This afternoon, I talked with Andrew, correspondent for Wall Street Journal about the misunderstanding between Chinese and foreigners in the last few weeks. I am pretty outspoken these days, and accepted more of interview request from US and France, because the recent events clearly show the importance of communication. I may be wrong, but I believe talk is better than fight, and protest is better than boycotting. I enjoyed the talk with Andrew, since he has wrote many articles on China for Wall Street Journal. He is also one of the very few journalist who insisted to do the interview in Chinese. I appreciate it. Here are some of the note I talked about.
I saw misunderstanding
In the last few weeks, I saw protests; I saw boycotts; I saw many news headlines in all major media; and I saw hundreds of BBS posts; but in short, I saw misunderstanding – that is the major thing I saw. Behind it, from some limited times, I saw conspiracy, but most of the time, it appears to be misunderstanding to me, more than anything else.
There are at least four levels of mismatches I saw between western world (France, British, and America) and Chinese world.
- First Gap: Facts
- Second Gap: Logic and Reasoning Process
- Third Gap: Result
The first gap is about facts. People in France know different facts about China, than people in China. Interestingly enough, both pointing figure to the other camp claiming that they are brainwashed.
The second gap is reasoning process. With more and more comments on this blog, I saw people in France is protesting against Chinese government, and people in China perceive it as protesting against China – a ethic entity. People in France value freedom and human rights more important than unity of a country or economic growth, while people in China thinks the other way.
So, the final result is completely different.
I think media in US is using western standard to measure China. Freedom and human right are important. I do agree. China is still far from what everyone is expected, especially on the freedom of speech, and democracy (to enable people of the land to really make decisions for themselves). After several hundred years, we still didn’t find out a way to govern this land better. I am trying very hard to write blogs to help increase the awareness to people that they do have certain rights. Awareness is the first step. If the government see the human right record in China is 9 out of 10, US may give it 3 out of 10, I may say it is 5 out of 10. That is the reason in China, I am trying to stand on the opposite side of the government to improve the political system, but when I talk with western media, I will try to stand on the same side of the government and want them to be aware that the human right record has already been improved.
As I talked in this post, entering a train via door instead of window is also human right, to be able to enter a restroom instead of piss in the public is also human right, and to have clean water to drink is also human right, just as freedom of speech or democracy. It is too easy to take it for granted that everyone in China already have the basic human rights. No, they didn’t yet.
I am in Nanyang, even in city, I saw poverty. Is there anyone in France want to protest for poverty in China? This is what I call the western standard.
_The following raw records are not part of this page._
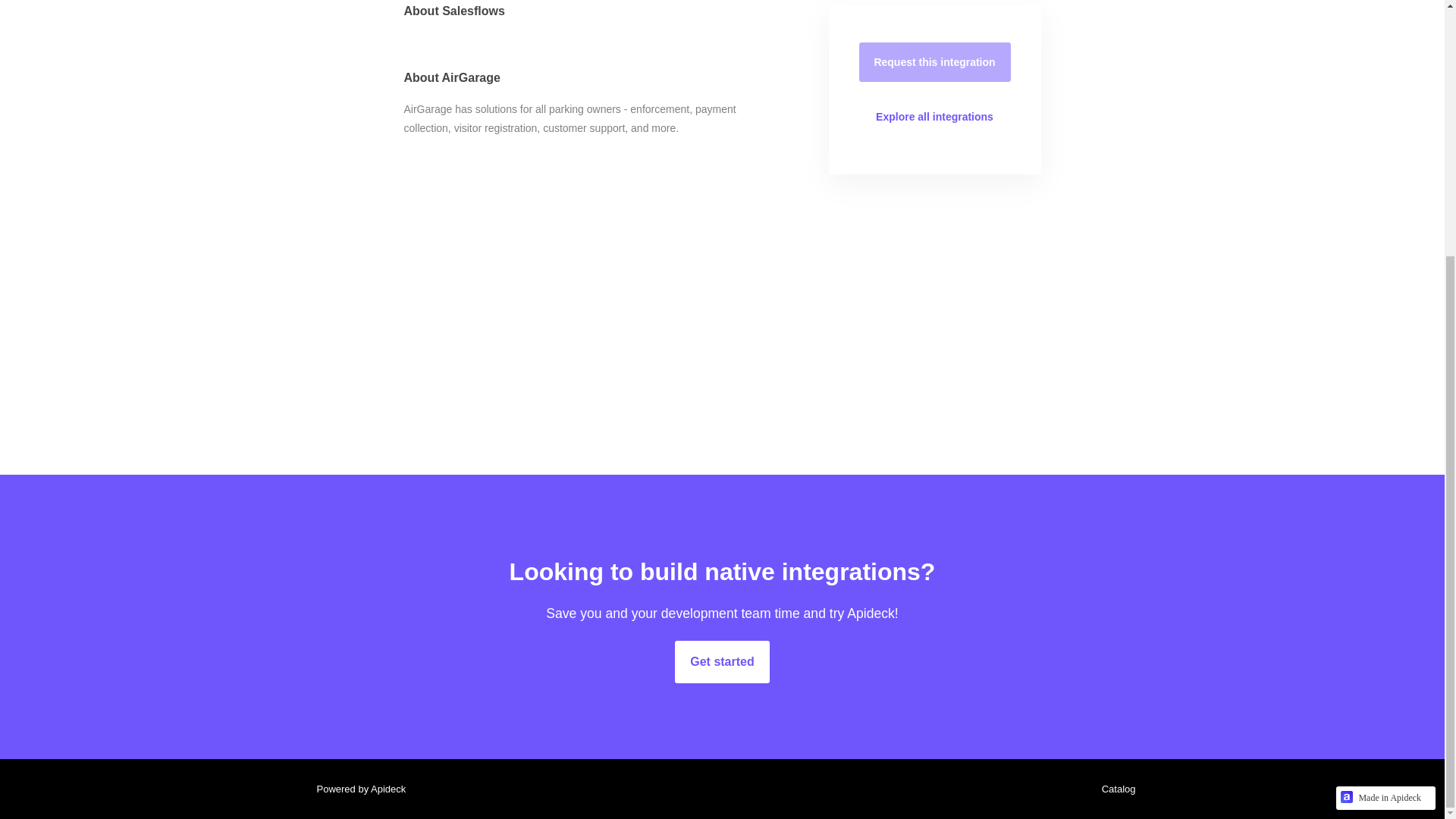
Explore all integrations (934, 116)
Request this integration (934, 61)
Get started (721, 661)
Catalog (1115, 789)
Powered by Apideck (356, 789)
Given the description of an element on the screen output the (x, y) to click on. 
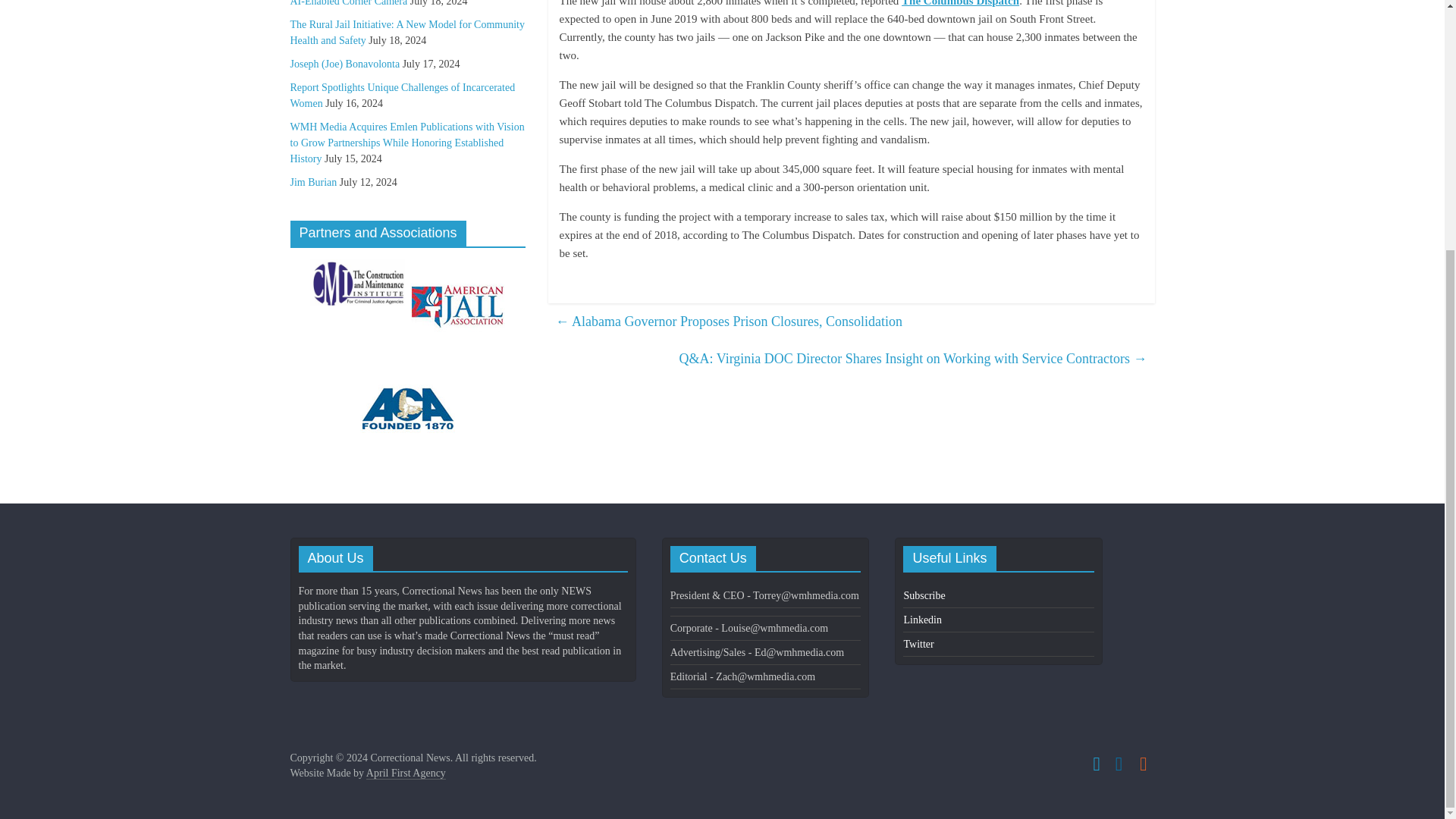
Report Spotlights Unique Challenges of Incarcerated Women (402, 94)
The Columbus Dispatch (960, 3)
Jim Burian (312, 182)
AI-Enabled Corner Camera (348, 3)
Given the description of an element on the screen output the (x, y) to click on. 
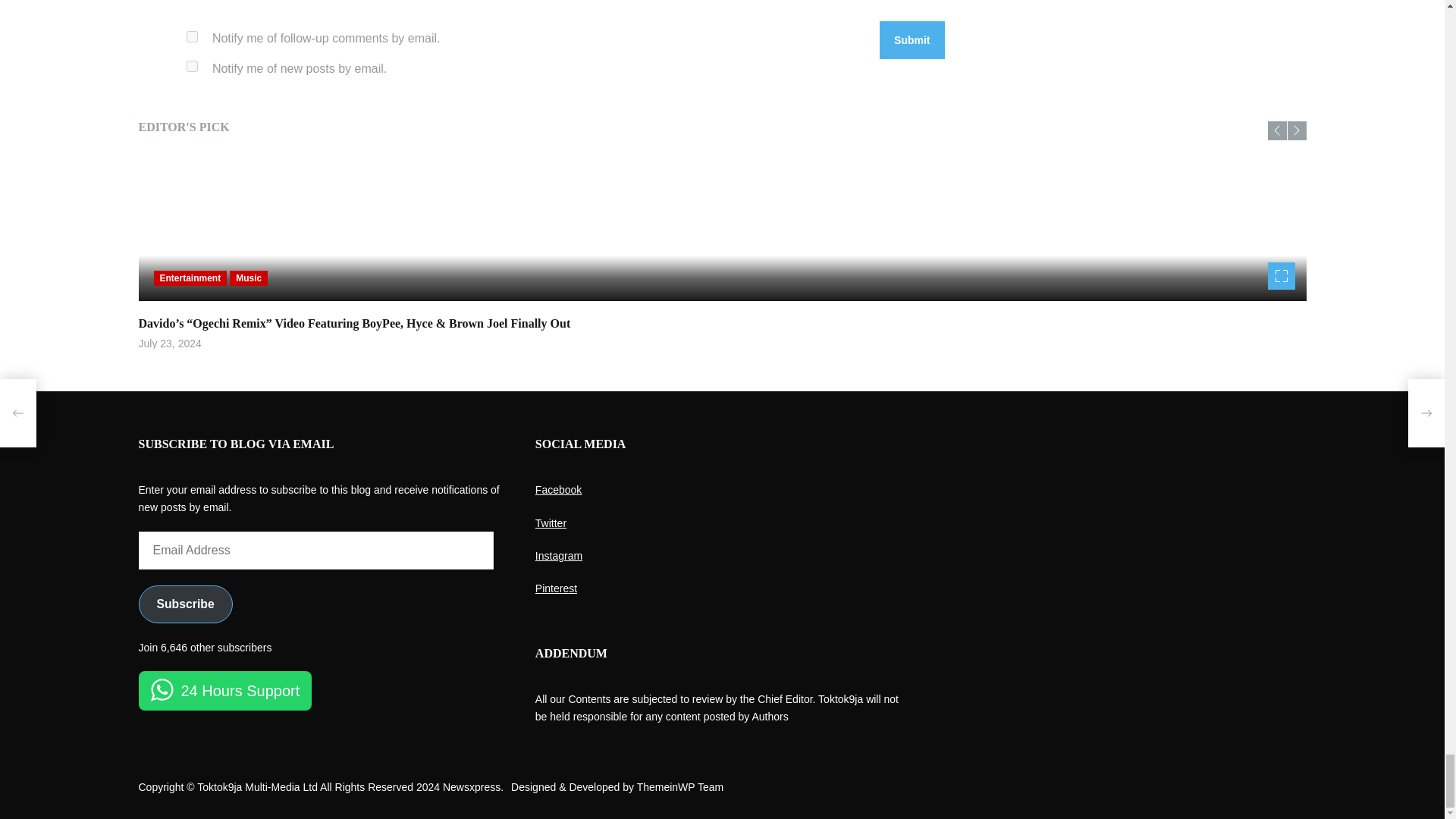
subscribe (192, 36)
subscribe (192, 66)
Submit (911, 39)
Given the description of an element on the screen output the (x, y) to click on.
China is the elephant in the story "Blind men and the Elephant". Western media saw only the tail and say "it is a rope". There is not doubt that it is the truth (although it sometimes makes mistake like recently pointed out by Chinese netizen, it generally is telling more truth than most media in China), but the problem is, to tell the truth does not guarantee completeness. For people in China see the bright side of the elephant, but often, it is not complete either.
Willing Help vs Be Able to Help?
The last conversation with Peter on this blog was great. He, as a protester against Chinese government in San Francisco, asked sincerely: "What I can do to help create a better China?" I do appreciate the sincerity and the willingness to help, but the problem is, how to help, or whether people need the help or not. People think the democratic political system, and the market economy system, even the culture in American can help people in China, just as they believed in Iraq.
American tried very hard to help people in Iraq. Does it work?
Just as the central government is trying to help Tibet. From economic numbers (even from United Nation, not from Chinese official numbers), Tibet improved so much, but the problem is, whether it is what the Tibetan want? Do they value economic freedom as you do? Do they want to change the way you want them to change? This rule applies to China and to America.
Willing to help is good, but not everyone is able to help.
To help is good but to force others to accept the help is often written in the history book as invasion. That is the reason why people in China often use the term "Interfere Internal Affairs" to describe what American are doing.
Talk and Talk
There are many ways of communication. Wars can also be counted as one – to show the other country that a country is really angry, boycotting is another, protest is the even less destructive one (but still damage economic, political, and culture relationship).
"Talk" is the method I personally prefer, although it is perceived as the weakest way.
Update April 21, 2008
The outcome of the chat is published on Wall Street Journal today: Games Tensions on Slippery Track with the quote on my part:
"American people feel that freedom and self-expression are very important. Chinese people feel that national unity is very important," says Wang Jianshuo, 30 years old, who works for an Internet company in Shanghai and writes a blog in English and Chinese. "There is a big gap between the West and China on which values are more important. It’s not right or wrong, it’s just different."
The article appeared on Page A9 of today’s Wall Street Journal. The short quote reflected what I saw pretty well, and I think I am at least doing something to help this country (not necessarily helping the government) better than boycotting French products.